Document passage:
With its pod drives, high-tech construction, wide beam and zippy performance, this latest model in the range, the Azimut Grande 26M is an ambitious project intended to move the game on.
It has been styled by Alberto Mancini, who has imparted a slightly imperious quality to the new model’s profile – from a distance you could convince yourself that it’s over 100ft.
The businesslike wheelhouse windows set the tone, while the superstructure mouldings provide the illusion of an upper deck that runs in an unbroken line from the bow roller to the flybridge balustrade.
And once on board there is nothing illusory about the 26’s exceptional deck spaces, from the spacious and versatile foredeck seating to the wide prairies of the flybridge. It is not just the length of the flybridge that imparts this sense of space but its width, too – spreading across the Grande’s full beam.
This new Azimut model is very nearly 2ft wider than its predecessor, the Azimut Grande 25M, and that tells on all three decks. It feels big. It feels even bigger when the ingenious cockpit extension is deployed – the garage door hinging upwards to create a quite unexpected balcony overlooking the aft platform.
The glass cockpit balustrade splits in the middle and swings out to embrace the new corners, while a lightweight infill section takes care of the gap. Simple but effective.
The interior is by another designer that Azimut has been keeping quite busy recently, Achille Salvagni, whose distinctive use of ovoid, organic shapes and tactile eggshell finishes has created a quirky but homogeneous design that should raise a smile, without losing sight of the fact that light tones and generous, open spaces are the best way to complement all that drenching daylight coming in through the huge side windows. Dark flooring and mid-toned veneers on the bulkheads keep things comfortably rooted.

Data:

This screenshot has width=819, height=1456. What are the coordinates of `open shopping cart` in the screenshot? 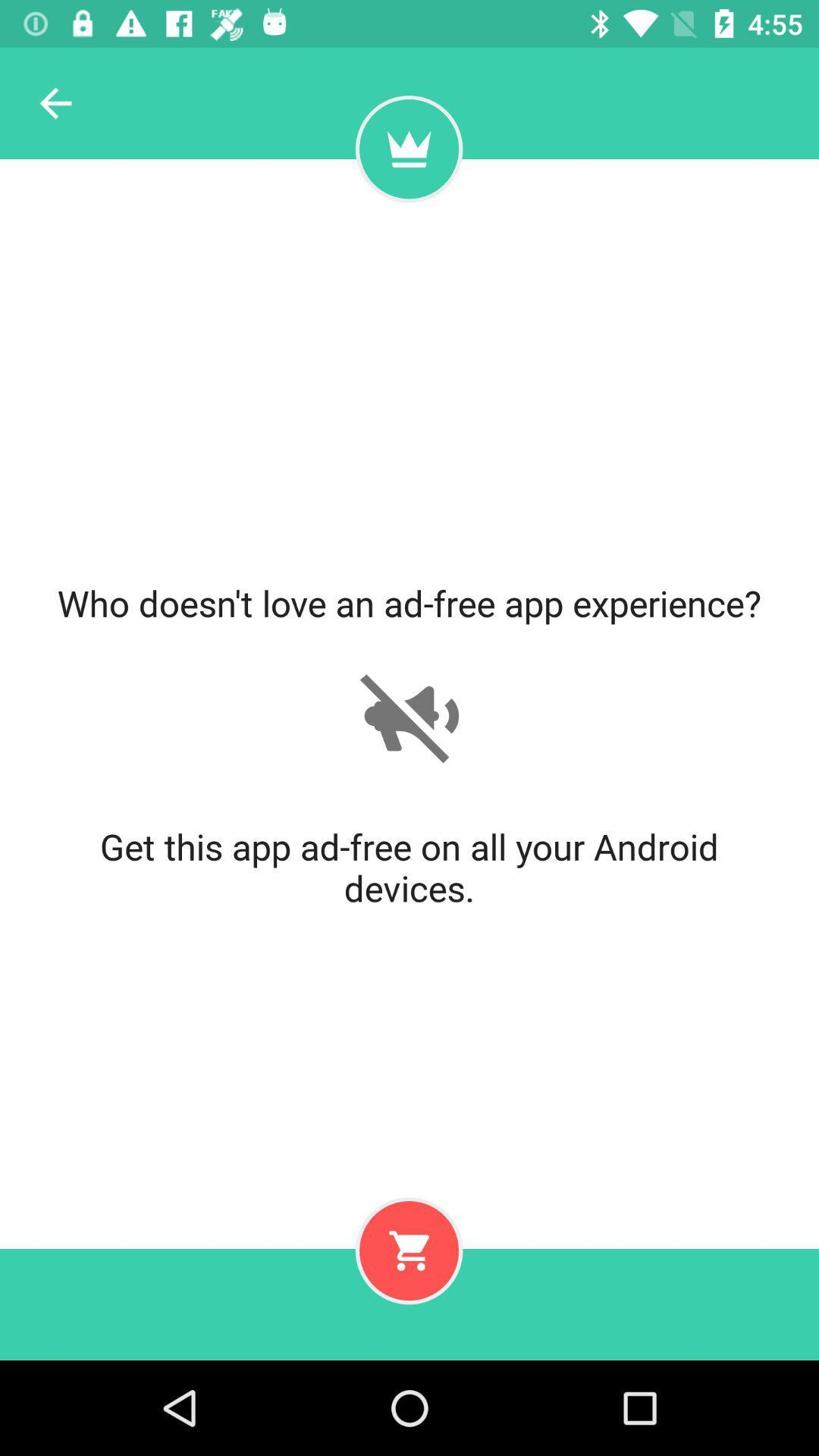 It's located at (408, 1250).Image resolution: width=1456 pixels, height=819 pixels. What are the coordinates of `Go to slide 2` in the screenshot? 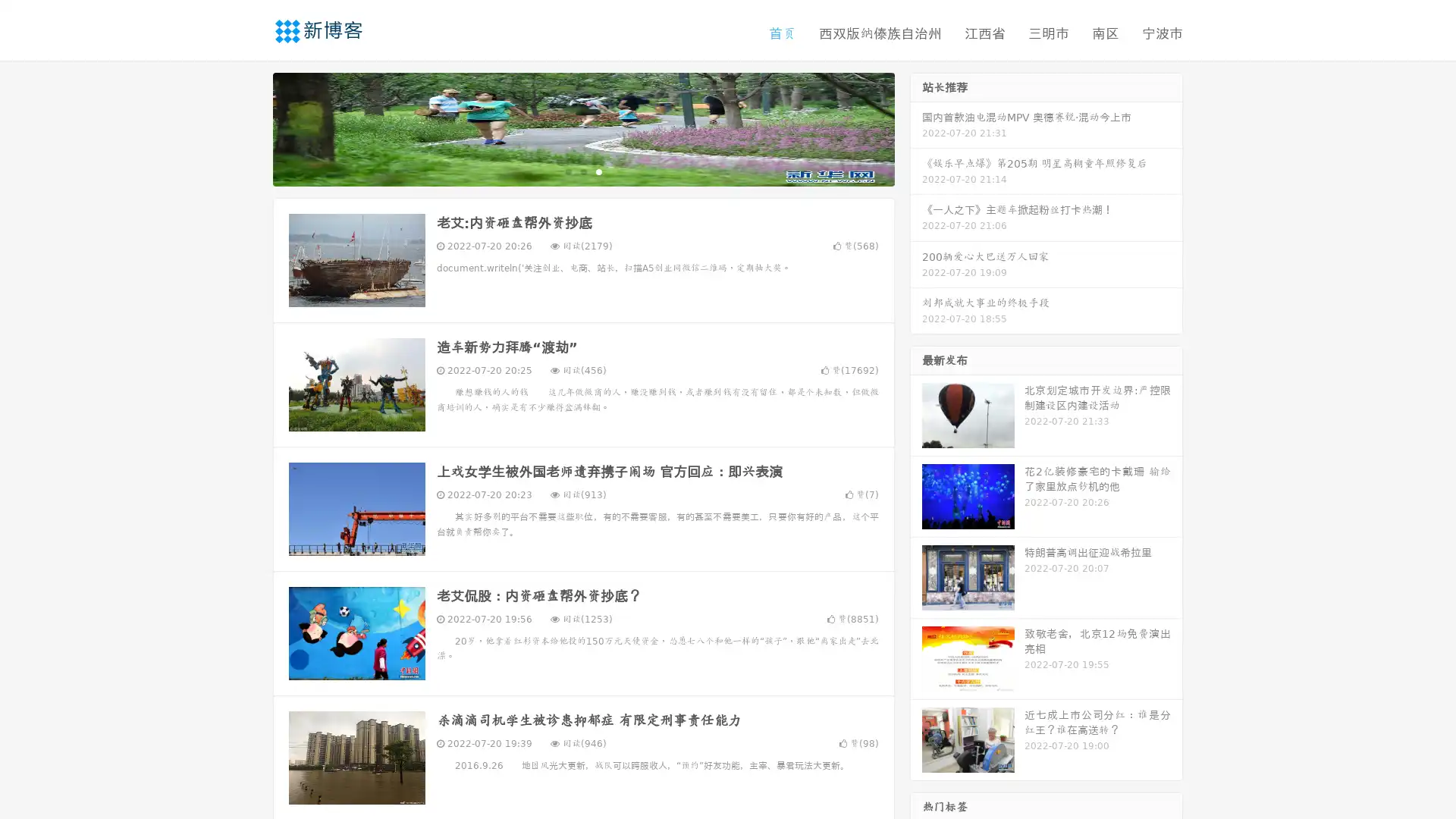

Given exercise A:
Answer these from the Azimut Grande 26M passage, one line each:
(i) Who styled the new model?
(ii) Which earlier model is the 26M almost 2ft wider than?
(iii) Who designed the interior?
Given exercise B: Switch "balcony" to "terrace" in the Azimut Grande 26M passage, then reproduce the text starting with "This new Azimut" and going on through "the aft platform.".
Given exercise C: In the Azimut Grande 26M passage, condense the paragraph beginning "This new Azimut model is very nearly 2ft wider" into a shorter version that keeps its main facts.

Written answer A:
(i) Alberto Mancini
(ii) The Azimut Grande 25M
(iii) Achille Salvagni

Written answer B:
This new Azimut model is very nearly 2ft wider than its predecessor, the Azimut Grande 25M, and that tells on all three decks. It feels big. It feels even bigger when the ingenious cockpit extension is deployed – the garage door hinging upwards to create a quite unexpected terrace overlooking the aft platform.

Written answer C: At nearly 2ft wider than its predecessor, the Azimut Grande 25M, the new model feels big on all three decks. It feels even bigger with the cockpit extension deployed: the garage door hinges upwards to form a balcony over the aft platform.